Impervious cover is the dominant cover type in affecting runoff in the watershed, with an impact about 25.7 times greater than trees. This value is affected in part by the assumptions for changing tree cover between model scenarios. To isolate the separate effects of both cover types, impervious cover is kept unchanged when tree cover is changed and vice versa. When trees are added to the model they are therefore assumed to cover pervious land first. This produces conservative estimates of the effect of tree cover on runoff and stream flow. This is demonstrated in Figure 1.5: runoff declines more steeply above about 90% tree cover, corresponding to the point where additional trees must begin to be planted over impervious cover. These new trees now intercept precipitation that would otherwise have fallen on the dominant cover type affecting runoff, resulting in a larger response to additional tree cover.

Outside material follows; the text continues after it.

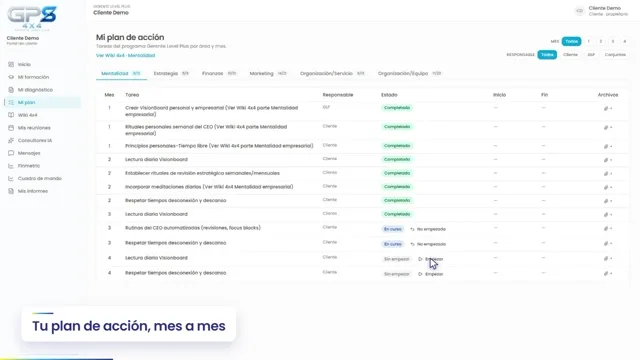The width and height of the screenshot is (640, 360).
Task: Click the Wiki 4x4 book icon
Action: tap(11, 115)
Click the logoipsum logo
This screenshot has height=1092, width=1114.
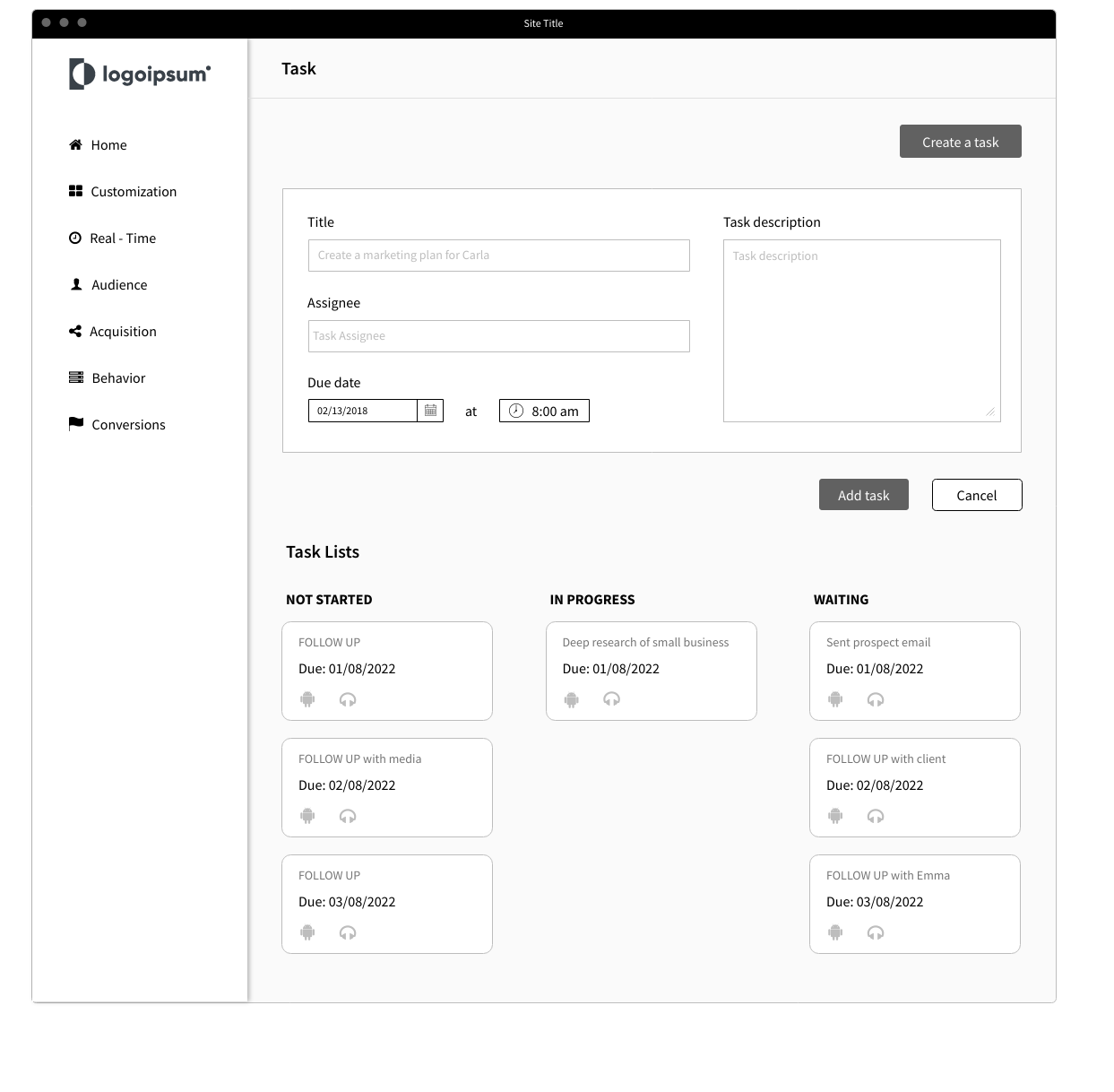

If impervious surfaces cannot be removed from the watershed, adding tree cover to impervious land reduces runoff more effectively than adding tree cover to pervious land (Figure 1.5), so efforts to increase tree cover over impervious lands will maximize tree effects on runoff. If impervious cover can be removed and replaced, replacing with pervious cover in general and pervious with trees in particular would maximize landscape effects on reducing runoff. Tree canopy intercepted 2.4 times more rainfall than short vegetation. Maximizing leaf area with larger trees would maximize the reduction in storm water runoff.

Information from this report can be used to better understand the impacts of tree and impervious cover on runoff, stream flow, and water quality in the Baird Creek watershed. Through better landscape designs of both tree and impervious cover, runoff can be reduced and water quality improved in waterways that drain into the Great Lakes.